------ PROVIDED MATERIAL ------
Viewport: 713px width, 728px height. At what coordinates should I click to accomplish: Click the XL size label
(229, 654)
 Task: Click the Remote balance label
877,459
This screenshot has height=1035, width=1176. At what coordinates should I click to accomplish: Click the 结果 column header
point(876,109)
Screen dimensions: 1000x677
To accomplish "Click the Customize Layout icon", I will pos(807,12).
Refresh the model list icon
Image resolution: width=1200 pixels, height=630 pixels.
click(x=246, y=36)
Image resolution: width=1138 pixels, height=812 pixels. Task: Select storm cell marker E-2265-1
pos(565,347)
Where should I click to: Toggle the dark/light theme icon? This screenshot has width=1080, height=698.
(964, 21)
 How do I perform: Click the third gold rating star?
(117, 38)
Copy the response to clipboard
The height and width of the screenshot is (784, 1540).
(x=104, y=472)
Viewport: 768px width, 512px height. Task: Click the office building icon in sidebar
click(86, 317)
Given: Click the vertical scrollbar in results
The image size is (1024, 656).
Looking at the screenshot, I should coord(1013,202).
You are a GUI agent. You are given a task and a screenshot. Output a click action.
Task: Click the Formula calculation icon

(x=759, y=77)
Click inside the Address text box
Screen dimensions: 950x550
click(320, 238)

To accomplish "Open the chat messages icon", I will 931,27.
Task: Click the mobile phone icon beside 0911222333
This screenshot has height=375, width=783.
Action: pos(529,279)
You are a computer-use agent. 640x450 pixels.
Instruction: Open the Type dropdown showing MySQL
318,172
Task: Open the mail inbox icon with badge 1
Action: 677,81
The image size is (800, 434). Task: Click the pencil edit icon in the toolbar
------
#### [WHAT YOU HAVE TO DO]
Each line above should be copied exactly, with no line missing.

#### [RESPONSE AREA]
Viewport: 713px width, 728px height. At what coordinates should I click to accomplish: Click the XL size label
(229, 654)
 Task: Click the Remote balance label
877,459
This screenshot has height=1035, width=1176. At what coordinates should I click to accomplish: Click the 结果 column header
point(876,109)
Screen dimensions: 1000x677
To accomplish "Click the Customize Layout icon", I will pos(807,12).
Refresh the model list icon
Image resolution: width=1200 pixels, height=630 pixels.
click(x=246, y=36)
Image resolution: width=1138 pixels, height=812 pixels. Task: Select storm cell marker E-2265-1
pos(565,347)
Where should I click to: Toggle the dark/light theme icon? This screenshot has width=1080, height=698.
(964, 21)
 How do I perform: Click the third gold rating star?
(117, 38)
Copy the response to clipboard
The height and width of the screenshot is (784, 1540).
(x=104, y=472)
Viewport: 768px width, 512px height. Task: Click the office building icon in sidebar
click(86, 317)
Given: Click the vertical scrollbar in results
The image size is (1024, 656).
Looking at the screenshot, I should coord(1013,202).
You are a GUI agent. You are given a task and a screenshot. Output a click action.
Task: Click the Formula calculation icon

(x=759, y=77)
Click inside the Address text box
Screen dimensions: 950x550
click(320, 238)

To accomplish "Open the chat messages icon", I will 931,27.
Task: Click the mobile phone icon beside 0911222333
This screenshot has height=375, width=783.
Action: pos(529,279)
You are a computer-use agent. 640x450 pixels.
Instruction: Open the Type dropdown showing MySQL
318,172
Task: Open the mail inbox icon with badge 1
Action: 677,81
The image size is (800, 434). Task: Click the pencil edit icon in the toolbar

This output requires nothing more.